As Time Goes By...  opens the season at 111 Gallery with four pieces from two "vices" assumed by the author: smoking and writing. Two verbs, combined with the naturalness of the rituals ingrained in routine, which have jumped from the category of gesture to the structuring registration of the work of art. 

It is the time, as a pattern of action, which is embodied in works created with the SG Lights cigarette packs smoked for ten years (now the sculpture Calendar I) and with the crossword puzzles, completed from  the daily newspapers in a period of three years (Calendar II, which classifies as painting). The video, which names the exhibition, sums up the ultimate challenge of daily performances, associated with the act of smoking.

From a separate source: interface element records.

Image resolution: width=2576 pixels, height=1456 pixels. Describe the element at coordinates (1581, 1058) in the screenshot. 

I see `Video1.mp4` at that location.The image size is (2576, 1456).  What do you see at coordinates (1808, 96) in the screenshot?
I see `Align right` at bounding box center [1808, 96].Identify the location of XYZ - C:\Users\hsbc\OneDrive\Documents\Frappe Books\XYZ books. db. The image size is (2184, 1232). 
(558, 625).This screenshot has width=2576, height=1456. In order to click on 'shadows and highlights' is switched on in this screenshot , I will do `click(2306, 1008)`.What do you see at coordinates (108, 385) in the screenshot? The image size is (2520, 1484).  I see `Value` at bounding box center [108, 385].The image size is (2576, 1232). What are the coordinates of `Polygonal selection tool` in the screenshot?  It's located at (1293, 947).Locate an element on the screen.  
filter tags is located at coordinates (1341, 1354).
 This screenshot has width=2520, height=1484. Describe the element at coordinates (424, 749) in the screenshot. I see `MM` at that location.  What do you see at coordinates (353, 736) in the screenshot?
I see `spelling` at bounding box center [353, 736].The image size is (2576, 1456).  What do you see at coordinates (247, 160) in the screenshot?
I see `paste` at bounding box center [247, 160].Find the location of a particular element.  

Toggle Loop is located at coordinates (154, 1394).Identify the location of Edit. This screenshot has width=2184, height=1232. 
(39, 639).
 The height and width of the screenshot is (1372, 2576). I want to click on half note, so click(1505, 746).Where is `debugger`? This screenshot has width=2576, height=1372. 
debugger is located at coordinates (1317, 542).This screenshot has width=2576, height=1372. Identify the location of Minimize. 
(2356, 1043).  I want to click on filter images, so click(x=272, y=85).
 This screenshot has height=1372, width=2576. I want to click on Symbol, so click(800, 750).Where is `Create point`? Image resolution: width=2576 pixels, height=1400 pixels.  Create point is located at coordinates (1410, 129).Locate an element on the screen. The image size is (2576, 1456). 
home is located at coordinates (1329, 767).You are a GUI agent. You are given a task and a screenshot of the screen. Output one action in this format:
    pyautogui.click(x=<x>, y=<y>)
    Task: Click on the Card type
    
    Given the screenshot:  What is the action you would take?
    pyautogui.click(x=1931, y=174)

"I am interested in exploring not only the idea of patterns," says João Leonardo, but also their "deviations" and the positive side of repetition. "It's through repetition that we learn to speak, to write or to recognize people." And so the work List of Verbs, is explained, a large format drawing with all the Portuguese verbs written on it. An "obsessive compulsion to catalog and organize reality, a kind of thirst for infinity"  - written in elegant calligraphy. Everything is on display until October 28th. 

The metaphorical resonance of João Leonardo work takes a more vivid shape in the Arte Contempo exhibition, open until 14 October with two videos that address the "cultural cleansing". 

In The Funeral Party (2004), a character is kissed by men and women, and disinfects his mouth between contacts. From the issue of sexual identity to the symbolism of the kiss itself, from the "funeral of love", to the trafficking of human beings, the work evokes multiple issues.

In Clean (2003), the artist appropriates Bruce Nauman's video Art Make-Up, in order to subvert the gesture of putting / removing the mask of paint that covers his body. Crossing artistic references (by Rodin and Klimt's to Judd), philosophy (Hume, Baudrillard) or music (Bowie, Cure, Depeche Mode), the memory and the present meet here.